■ DIRECTIONS FOR THIS TASK:
Retype the data word for word, starting at the line containing "At what (x,y)" and ending at the line containing "What do you see at coordinates (1418, 686)", with both of those lines included.

Segment Start: GIVEN DATA

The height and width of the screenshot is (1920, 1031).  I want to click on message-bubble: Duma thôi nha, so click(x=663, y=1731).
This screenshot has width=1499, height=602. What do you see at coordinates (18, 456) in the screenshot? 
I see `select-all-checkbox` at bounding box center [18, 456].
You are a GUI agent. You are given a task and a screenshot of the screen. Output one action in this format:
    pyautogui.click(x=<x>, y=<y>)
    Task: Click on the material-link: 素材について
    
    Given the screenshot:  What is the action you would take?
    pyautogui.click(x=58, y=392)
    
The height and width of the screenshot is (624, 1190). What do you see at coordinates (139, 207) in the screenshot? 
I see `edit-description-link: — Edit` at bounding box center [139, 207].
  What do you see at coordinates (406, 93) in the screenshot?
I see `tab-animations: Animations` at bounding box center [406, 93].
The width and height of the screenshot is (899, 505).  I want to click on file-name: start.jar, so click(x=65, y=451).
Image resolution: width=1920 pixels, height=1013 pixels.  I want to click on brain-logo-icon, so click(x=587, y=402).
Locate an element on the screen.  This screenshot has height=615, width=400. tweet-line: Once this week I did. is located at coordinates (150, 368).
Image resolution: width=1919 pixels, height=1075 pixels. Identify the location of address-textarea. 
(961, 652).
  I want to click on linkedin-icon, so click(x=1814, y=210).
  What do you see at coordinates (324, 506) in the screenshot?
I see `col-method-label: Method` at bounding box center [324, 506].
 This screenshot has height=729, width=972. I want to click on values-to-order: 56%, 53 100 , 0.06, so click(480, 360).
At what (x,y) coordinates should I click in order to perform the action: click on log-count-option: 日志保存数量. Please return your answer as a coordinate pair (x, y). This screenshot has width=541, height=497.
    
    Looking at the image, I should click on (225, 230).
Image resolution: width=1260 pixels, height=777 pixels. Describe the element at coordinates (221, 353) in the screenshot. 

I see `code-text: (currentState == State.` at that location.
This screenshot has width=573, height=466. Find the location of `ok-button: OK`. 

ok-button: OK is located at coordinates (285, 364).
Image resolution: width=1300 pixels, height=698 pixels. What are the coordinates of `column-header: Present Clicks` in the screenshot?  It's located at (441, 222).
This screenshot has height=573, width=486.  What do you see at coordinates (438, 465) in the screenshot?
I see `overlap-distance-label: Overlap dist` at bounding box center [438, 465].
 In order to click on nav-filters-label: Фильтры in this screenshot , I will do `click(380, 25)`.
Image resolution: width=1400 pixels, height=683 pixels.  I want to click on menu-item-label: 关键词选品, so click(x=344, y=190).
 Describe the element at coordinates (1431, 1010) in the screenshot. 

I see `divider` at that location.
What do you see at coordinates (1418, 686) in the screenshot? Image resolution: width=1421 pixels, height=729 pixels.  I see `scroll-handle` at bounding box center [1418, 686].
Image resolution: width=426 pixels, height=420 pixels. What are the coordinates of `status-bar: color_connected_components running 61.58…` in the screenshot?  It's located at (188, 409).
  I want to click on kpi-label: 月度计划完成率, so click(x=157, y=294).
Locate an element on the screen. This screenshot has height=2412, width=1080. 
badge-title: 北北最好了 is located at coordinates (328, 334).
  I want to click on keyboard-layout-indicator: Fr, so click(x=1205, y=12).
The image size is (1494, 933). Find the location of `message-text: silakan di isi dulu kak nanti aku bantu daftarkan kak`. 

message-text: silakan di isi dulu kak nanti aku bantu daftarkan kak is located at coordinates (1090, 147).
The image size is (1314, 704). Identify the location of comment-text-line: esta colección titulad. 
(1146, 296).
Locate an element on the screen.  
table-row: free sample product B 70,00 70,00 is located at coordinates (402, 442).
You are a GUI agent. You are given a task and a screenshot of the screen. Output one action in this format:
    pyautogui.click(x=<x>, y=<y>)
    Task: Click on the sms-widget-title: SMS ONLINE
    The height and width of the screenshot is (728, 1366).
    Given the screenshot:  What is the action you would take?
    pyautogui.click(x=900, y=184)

Segment End: GIVEN DATA

■ TASK RESPONSE:
At what (x,y) coordinates should I click in order to perform the action: click on log-count-option: 日志保存数量. Please return your answer as a coordinate pair (x, y). This screenshot has width=541, height=497.
    
    Looking at the image, I should click on (225, 230).
Image resolution: width=1260 pixels, height=777 pixels. Describe the element at coordinates (221, 353) in the screenshot. 

I see `code-text: (currentState == State.` at that location.
This screenshot has width=573, height=466. Find the location of `ok-button: OK`. 

ok-button: OK is located at coordinates (285, 364).
Image resolution: width=1300 pixels, height=698 pixels. What are the coordinates of `column-header: Present Clicks` in the screenshot?  It's located at (441, 222).
This screenshot has height=573, width=486.  What do you see at coordinates (438, 465) in the screenshot?
I see `overlap-distance-label: Overlap dist` at bounding box center [438, 465].
 In order to click on nav-filters-label: Фильтры in this screenshot , I will do `click(380, 25)`.
Image resolution: width=1400 pixels, height=683 pixels.  I want to click on menu-item-label: 关键词选品, so click(x=344, y=190).
 Describe the element at coordinates (1431, 1010) in the screenshot. 

I see `divider` at that location.
What do you see at coordinates (1418, 686) in the screenshot? Image resolution: width=1421 pixels, height=729 pixels.  I see `scroll-handle` at bounding box center [1418, 686].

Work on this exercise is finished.